Figure 4.

Anti-interleukin-15 (IL-15) monoclonal antibody (mAb) -mediated changes in cytokine secretion levels in media from follicular dendritic cells (FDCs). The FDCs were seeded in 24-well plates (2 × 10⁴ cells/well) and anti-IL-15 mAb, or control immunoglobulin G (IgG), with GC-B cells or tumour necrosis factor-α (TNF-α), was added. GC-B cells (if present) were removed after 12 hr and the supernatants were returned to the original wells. Supernatants were harvested after an additional 24 hr and analysed by LUMINEX assay. (a) Expression levels of IL-6, IL-8, IL-16 and CCL22 in supernatants and CD54 (ICAM-1) on the surface of FDCs cultured with GC-B, and controls. IL-2, IL-4, and sCD40L were added to maintain GC-B-cell survival in the culture system. The cytokine-only (IL-2, IL-4 and sCD40L) control was included to exclude possible cytokine effects on FDCs. The amounts of IL-6 IL-8, IL-16 and CCL22 were measured with the LUMINEX assay. Values represent the concentration of each cytokine (pg/ml) in the culture media.

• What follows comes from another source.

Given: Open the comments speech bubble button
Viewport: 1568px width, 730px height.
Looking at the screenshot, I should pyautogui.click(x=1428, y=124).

Expression of CD54 (ICAM-1) was measured by fluorescence-activated cell sorting analysis and is represented by the mean fluorescence intensity (MFI). <LOW> values reflect samples below the range measurable by the LUMINEX assay. (b, c) Relative amount of secreted chemokines (b) and cytokines (c) when IL-15 antibody was present, shown as a percentage of the amount when the corresponding control IgG was present. Each experiment with GC-B cells or TNF-α was duplicated. Data are presented at the mean of relative cell numbers ± SD.